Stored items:

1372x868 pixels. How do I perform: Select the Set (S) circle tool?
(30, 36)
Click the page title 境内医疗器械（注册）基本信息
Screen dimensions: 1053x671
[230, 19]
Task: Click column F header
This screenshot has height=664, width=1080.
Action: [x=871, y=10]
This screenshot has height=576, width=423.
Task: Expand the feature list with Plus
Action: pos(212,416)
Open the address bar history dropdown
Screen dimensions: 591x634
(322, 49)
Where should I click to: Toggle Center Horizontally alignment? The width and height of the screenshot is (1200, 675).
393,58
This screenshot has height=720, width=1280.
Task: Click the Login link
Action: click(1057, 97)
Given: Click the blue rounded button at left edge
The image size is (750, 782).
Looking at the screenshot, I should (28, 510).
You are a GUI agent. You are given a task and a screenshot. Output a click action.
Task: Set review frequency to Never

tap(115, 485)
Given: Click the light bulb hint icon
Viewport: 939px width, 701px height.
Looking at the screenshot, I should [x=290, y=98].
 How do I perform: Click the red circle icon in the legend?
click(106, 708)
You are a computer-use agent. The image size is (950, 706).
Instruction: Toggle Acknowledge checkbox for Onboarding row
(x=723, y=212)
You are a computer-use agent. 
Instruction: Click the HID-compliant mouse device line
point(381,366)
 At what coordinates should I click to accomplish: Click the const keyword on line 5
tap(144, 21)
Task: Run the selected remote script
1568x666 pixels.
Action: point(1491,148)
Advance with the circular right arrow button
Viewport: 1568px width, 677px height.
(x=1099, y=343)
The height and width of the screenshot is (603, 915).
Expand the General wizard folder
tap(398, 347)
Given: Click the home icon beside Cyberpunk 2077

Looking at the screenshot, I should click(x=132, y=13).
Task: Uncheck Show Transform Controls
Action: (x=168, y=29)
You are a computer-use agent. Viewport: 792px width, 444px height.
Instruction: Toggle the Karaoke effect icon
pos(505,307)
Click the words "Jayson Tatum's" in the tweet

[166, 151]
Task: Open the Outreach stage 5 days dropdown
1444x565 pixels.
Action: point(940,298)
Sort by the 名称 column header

» Your assignment:
In full and unchanged, repeat the data above.

» The answer:
1372x868 pixels. How do I perform: Select the Set (S) circle tool?
(30, 36)
Click the page title 境内医疗器械（注册）基本信息
Screen dimensions: 1053x671
[230, 19]
Task: Click column F header
This screenshot has height=664, width=1080.
Action: [x=871, y=10]
This screenshot has height=576, width=423.
Task: Expand the feature list with Plus
Action: pos(212,416)
Open the address bar history dropdown
Screen dimensions: 591x634
(322, 49)
Where should I click to: Toggle Center Horizontally alignment? The width and height of the screenshot is (1200, 675).
393,58
This screenshot has height=720, width=1280.
Task: Click the Login link
Action: click(1057, 97)
Given: Click the blue rounded button at left edge
The image size is (750, 782).
Looking at the screenshot, I should (28, 510).
You are a GUI agent. You are given a task and a screenshot. Output a click action.
Task: Set review frequency to Never

tap(115, 485)
Given: Click the light bulb hint icon
Viewport: 939px width, 701px height.
Looking at the screenshot, I should [x=290, y=98].
 How do I perform: Click the red circle icon in the legend?
click(106, 708)
You are a computer-use agent. The image size is (950, 706).
Instruction: Toggle Acknowledge checkbox for Onboarding row
(x=723, y=212)
You are a computer-use agent. 
Instruction: Click the HID-compliant mouse device line
point(381,366)
 At what coordinates should I click to accomplish: Click the const keyword on line 5
tap(144, 21)
Task: Run the selected remote script
1568x666 pixels.
Action: point(1491,148)
Advance with the circular right arrow button
Viewport: 1568px width, 677px height.
(x=1099, y=343)
The height and width of the screenshot is (603, 915).
Expand the General wizard folder
tap(398, 347)
Given: Click the home icon beside Cyberpunk 2077

Looking at the screenshot, I should click(x=132, y=13).
Task: Uncheck Show Transform Controls
Action: (x=168, y=29)
You are a computer-use agent. Viewport: 792px width, 444px height.
Instruction: Toggle the Karaoke effect icon
pos(505,307)
Click the words "Jayson Tatum's" in the tweet

[166, 151]
Task: Open the Outreach stage 5 days dropdown
1444x565 pixels.
Action: point(940,298)
Sort by the 名称 column header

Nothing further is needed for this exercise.